A CARE home nurse who was caught on a covert camera “drag lifting” an elderly woman with dementia from the toilet to her bed has been struck off.

Mamello Patience Herring was caught by the hidden camera, which had been installed by the victim’s family amid concerns about the care she was receiving at Claremount House Care Home in Halifax.

As well as having the dementia, the elderly lady also suffered from psychosis and was partially blind.

A misconduct panel heard the footage, taken on November 30, 2018 and which can be viewed below, showed Herring and a care assistant drag the lady across the floor of the bedroom, with her underwear down around her legs.

They were then caught lifting her by her arms onto the bed, with the lady’s distress evident on the footage audio.

Her son found her the next day in urine-soaked clothing.

Herring pleaded guilty to a charge of ill treatment/wilful neglect by a care worker and last January, was sentenced at Bradford Crown Court, to an 18-month community order, along with 250 hours of unpaid work.

Following a Nursing and Midwifery Council (NMC) misconduct hearing this week, she was struck off.

The panel heard the elderly lady had been in the home for some months and was physically frail with reduced mobility.

She required a walking frame to move to and from her bathroom and the assistance of two members of staff and required “careful and calm explanations” when interventions were taking place.

After the footage emerged, Herring was suspended from duty while an investigation was carried out and was then charged with a criminal offence.

She initially entered a plea of not guilty but admitted the offence ahead of trial.
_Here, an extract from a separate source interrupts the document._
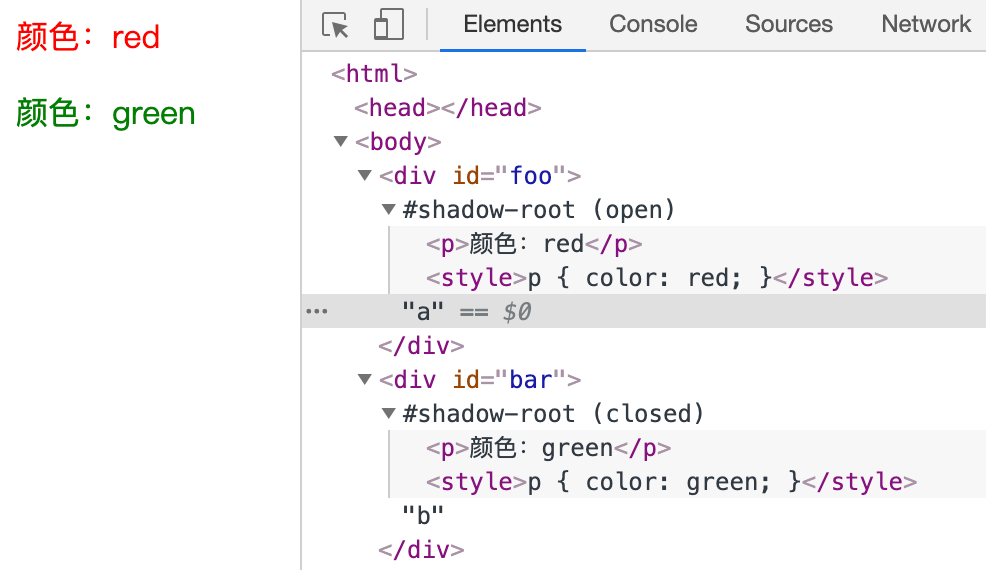Viewport: 986px width, 570px height.
Task: Collapse the body element
Action: pos(341,142)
Passing sentence, the judge told her: “To drag a lady as vulnerable as [Resident A] from the toilet, as you did, with her knickers around her ankles, and then to physically manhandle her up and onto and then up the length of her bed while she was moaning and crying in distress is a gross failure by both of you to care for this lady on that night.

“You left her in that position, laid on her bed, crying out that she wanted the toilet, and her son found her the next day in her own urine soaked clothing, and he had already suspected that the care she was receiving was not all that it should have been, and had installed a secret camera in that room to record just this kind of incident which he suspected may be occurring, and had he not done so you would have got away with it on this occasion, and quite probably on other occasions, because it is hard to believe that this was just a one off having watched the footage as I have.”
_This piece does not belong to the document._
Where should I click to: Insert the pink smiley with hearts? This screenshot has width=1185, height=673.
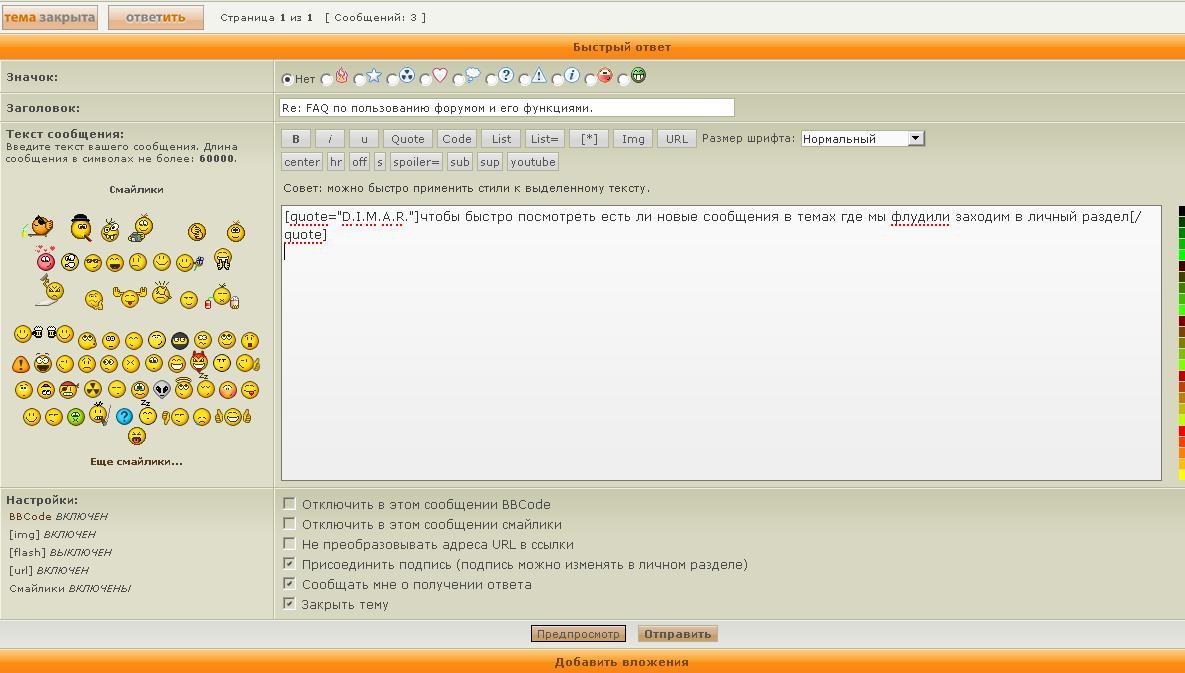click(45, 260)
The panel heard her actions caused “distress and unwarranted” harm to the vulnerable lady, who was treated by Herring “without respect and with a disregard for her dignity”.

Herring had previously been referred to the NMC following an incident in September 2013 where it was found she had hoisted a patient from the floor to their bed after a fall and had then failed to call emergency services, check on the patient or document what happened

She did not appear at the latest hearing, but the panel heard she describes her actions which led to the conviction as “entirely unacceptable and reprehensible”.
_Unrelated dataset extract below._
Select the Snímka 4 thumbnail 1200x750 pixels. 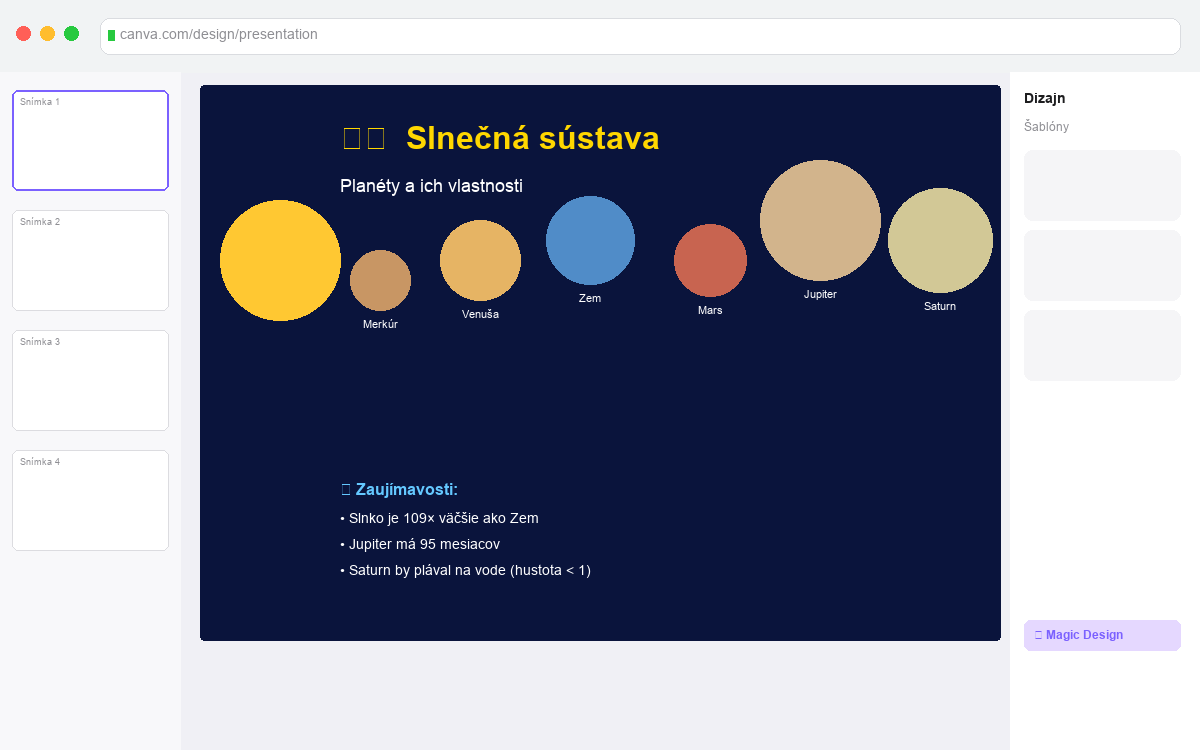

She told the panel she was “working in a demanding role, working long hours and was exhausted” and her actions were not “wilful or deliberate but were motivated by her awareness of more pressing tasks and that she is deeply ashamed of herself”.

The panel concluded that “nothing short” of a striking off order would be sufficient.

Her actions were “significant departures from the standards expected of a registered nurse and are fundamentally incompatible with her remaining on the register”.